[Stored records]
== Segment start ==

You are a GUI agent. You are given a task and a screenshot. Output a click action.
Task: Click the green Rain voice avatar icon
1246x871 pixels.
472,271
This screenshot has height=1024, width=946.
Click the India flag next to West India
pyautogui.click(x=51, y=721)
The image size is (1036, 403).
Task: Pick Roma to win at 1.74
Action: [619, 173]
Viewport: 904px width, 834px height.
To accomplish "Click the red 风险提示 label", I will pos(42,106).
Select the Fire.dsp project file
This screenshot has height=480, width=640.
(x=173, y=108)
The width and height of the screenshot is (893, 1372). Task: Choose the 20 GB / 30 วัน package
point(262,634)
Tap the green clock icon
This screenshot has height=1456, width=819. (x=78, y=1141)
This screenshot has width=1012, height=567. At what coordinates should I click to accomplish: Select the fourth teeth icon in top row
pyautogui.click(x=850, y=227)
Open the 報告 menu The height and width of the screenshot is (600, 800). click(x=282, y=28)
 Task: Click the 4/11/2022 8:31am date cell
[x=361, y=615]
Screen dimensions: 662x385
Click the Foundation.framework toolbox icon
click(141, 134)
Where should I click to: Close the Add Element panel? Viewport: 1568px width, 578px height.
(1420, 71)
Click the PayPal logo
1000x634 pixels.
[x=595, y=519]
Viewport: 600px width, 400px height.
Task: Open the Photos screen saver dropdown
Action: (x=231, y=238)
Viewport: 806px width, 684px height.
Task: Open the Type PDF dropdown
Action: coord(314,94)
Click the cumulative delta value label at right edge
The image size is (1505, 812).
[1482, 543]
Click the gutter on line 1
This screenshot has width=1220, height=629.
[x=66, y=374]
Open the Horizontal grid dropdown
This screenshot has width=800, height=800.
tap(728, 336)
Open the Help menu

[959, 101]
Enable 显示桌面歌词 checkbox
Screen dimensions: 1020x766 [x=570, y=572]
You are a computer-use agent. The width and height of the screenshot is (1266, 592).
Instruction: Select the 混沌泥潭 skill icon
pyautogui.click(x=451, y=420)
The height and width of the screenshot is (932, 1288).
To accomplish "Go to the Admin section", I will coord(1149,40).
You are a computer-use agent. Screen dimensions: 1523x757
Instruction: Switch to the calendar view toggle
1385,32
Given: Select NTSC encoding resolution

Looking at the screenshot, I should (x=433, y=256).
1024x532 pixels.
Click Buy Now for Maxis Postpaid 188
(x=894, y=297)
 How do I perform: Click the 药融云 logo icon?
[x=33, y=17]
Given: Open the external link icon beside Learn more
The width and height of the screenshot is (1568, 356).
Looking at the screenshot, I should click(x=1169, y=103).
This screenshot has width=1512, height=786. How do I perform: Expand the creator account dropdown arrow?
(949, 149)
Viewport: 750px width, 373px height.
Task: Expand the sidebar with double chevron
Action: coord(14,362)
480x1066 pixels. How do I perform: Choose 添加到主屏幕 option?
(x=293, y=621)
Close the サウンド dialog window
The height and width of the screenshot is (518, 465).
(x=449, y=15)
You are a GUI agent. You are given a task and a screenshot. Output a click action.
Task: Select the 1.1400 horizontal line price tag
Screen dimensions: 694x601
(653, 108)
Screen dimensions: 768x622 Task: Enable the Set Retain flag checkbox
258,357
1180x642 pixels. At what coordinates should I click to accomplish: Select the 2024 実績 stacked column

== Segment end ==

▶ [Work instructions] A single number is required: the count of lines in the records that include the string "computer".

▶ [Response] 2